Adds Matt Hartwig of the Renewable Fuels Association, “the current deal to raise the debt limit does not include any revenue raising measures, including the compromise to reform ethanol tax policy. As this deal calls for a commission and a future budget framework, the possibility still exists for a more comprehensive dialogue about energy tax policy, including how to assure the continued evolution of the ethanol industry to new feedstocks and technologies, how to assure needed investments in vehicles and infrastructure to accommodate higher ethanol blends, and how to end the billions in subsidies and tax preferences still enjoyed by very mature and profitable petroleum fuels. With the debt ceiling crisis looking as though it has been averted for now, we hope Congress and the Administration are now prepared to address the nation's worsening energy crisis, as oil and gasoline prices continue to rise and the nation's investment in home grown renewable fuels languishes.”
As painful as the debt ceiling debate has been, it likely won’t be the last round of negotiations over the federal debt, added Jon Doggett, the head Washington lobbyist for the National Corn Growers Association.
The $2.5 trillion in cuts over 10 years in the current debt deal only slows growth in the deficit, he said, and falls far short of eliminating it.
“We’ll be back at this again and again,” Doggett said.

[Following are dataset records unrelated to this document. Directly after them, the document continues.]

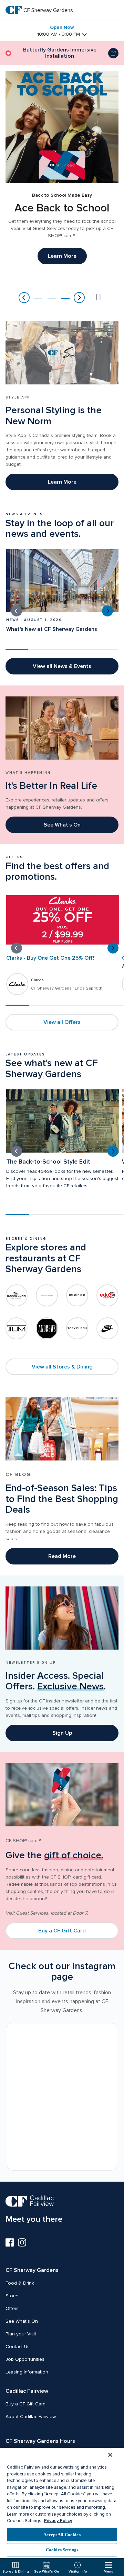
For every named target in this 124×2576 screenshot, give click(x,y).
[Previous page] (24, 297)
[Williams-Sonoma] (47, 1295)
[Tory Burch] (77, 1328)
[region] (62, 2502)
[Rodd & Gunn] (17, 1295)
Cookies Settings (62, 2549)
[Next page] (79, 297)
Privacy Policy (58, 2520)
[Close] (110, 2455)
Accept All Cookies (61, 2534)
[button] (38, 298)
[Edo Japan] (107, 1295)
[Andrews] (47, 1328)
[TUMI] (17, 1328)
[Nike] (107, 1328)
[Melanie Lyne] (77, 1295)
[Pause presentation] (98, 297)
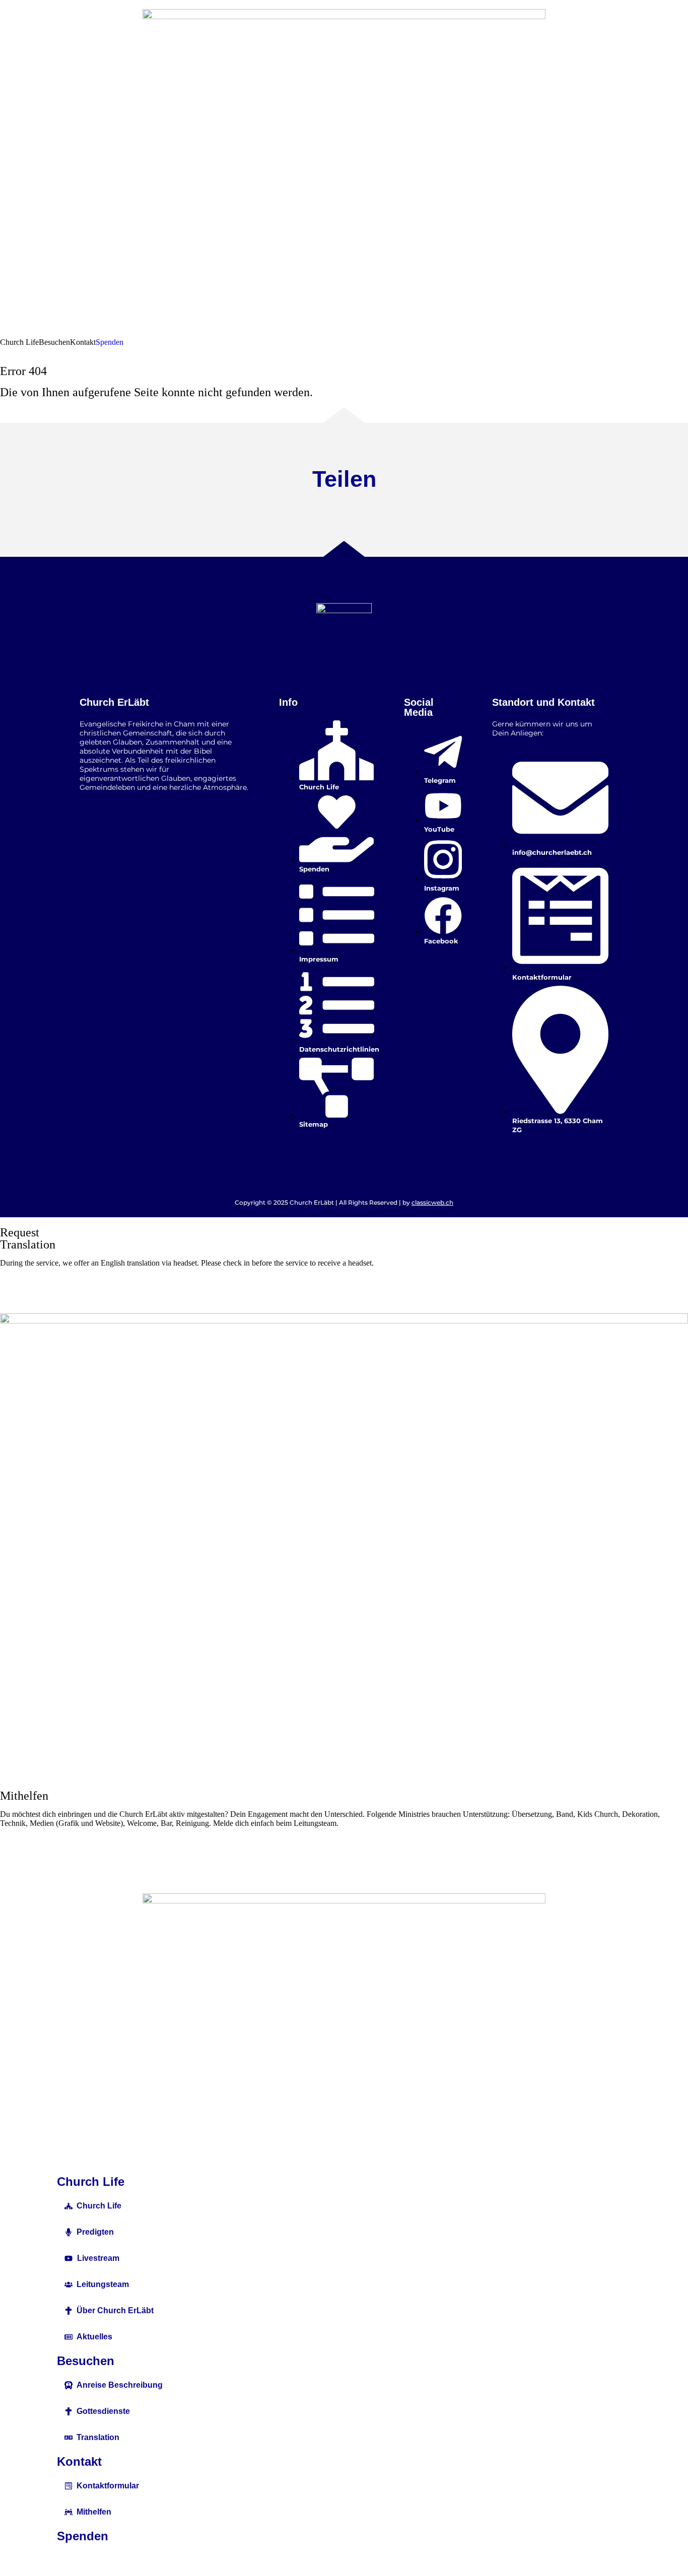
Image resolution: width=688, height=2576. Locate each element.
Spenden (82, 2536)
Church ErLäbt (114, 702)
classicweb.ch (432, 1202)
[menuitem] (19, 342)
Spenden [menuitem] (109, 342)
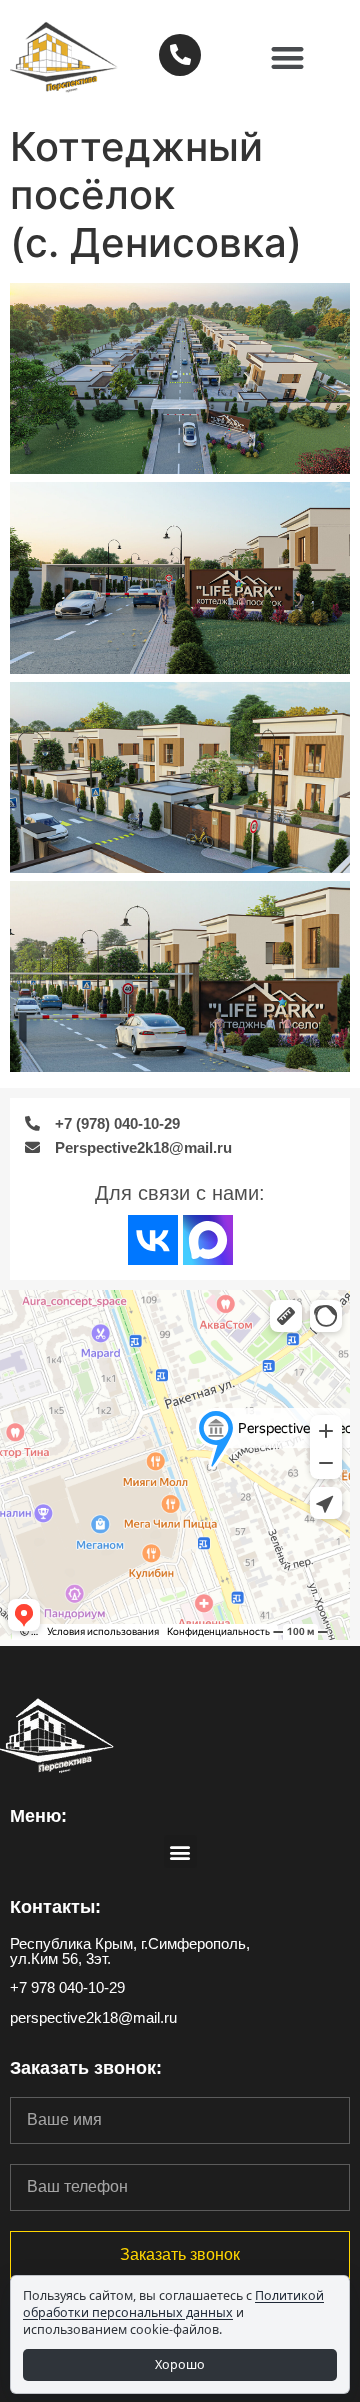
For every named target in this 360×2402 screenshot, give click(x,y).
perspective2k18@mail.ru (93, 2017)
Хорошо (180, 2364)
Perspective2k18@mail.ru (143, 1147)
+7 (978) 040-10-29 (117, 1123)
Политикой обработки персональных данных (173, 2304)
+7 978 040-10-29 (67, 1987)
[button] (288, 57)
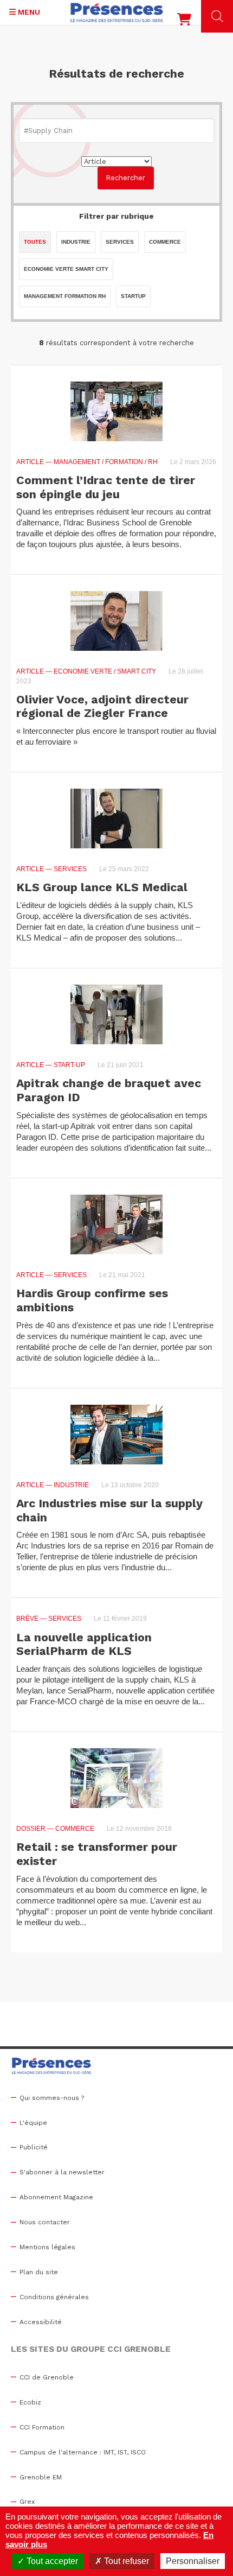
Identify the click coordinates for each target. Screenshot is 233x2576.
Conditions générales (54, 2297)
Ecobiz (30, 2402)
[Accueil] (117, 12)
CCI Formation (42, 2427)
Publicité (34, 2147)
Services (120, 242)
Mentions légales (47, 2247)
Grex (27, 2501)
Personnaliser (192, 2561)
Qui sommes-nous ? (52, 2098)
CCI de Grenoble (47, 2377)
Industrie (75, 242)
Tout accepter (51, 2561)
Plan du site (39, 2272)
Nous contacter (45, 2222)
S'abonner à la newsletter (62, 2172)
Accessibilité (41, 2322)
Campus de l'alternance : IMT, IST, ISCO (83, 2452)
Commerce (165, 242)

And the precedent has been set of holding the debt ceiling hostage in Congress, he added.
“I could see either the Democrats or the Republicans, the right or the left, using this in the future,” he said.
Doggett said the members of the Corn Growers didn’t seem too upset when he sent out a message last week that Reid’s deficit cutting proposal would have cut direct payments by 30% (by making payments on 59% of base acres instead of 85%). They were more worried about crop insurance, he said.
Doggett said he’s not certain how the new committee on deficit reduction will affect the farm bill and ag programs. It’s possible that ag committees may have input into the process, or they may be given spending amounts to work with.
“That will be one thing all of agriculture will be very interested in and supportive of -- making sure the ag committees will have input,” he said.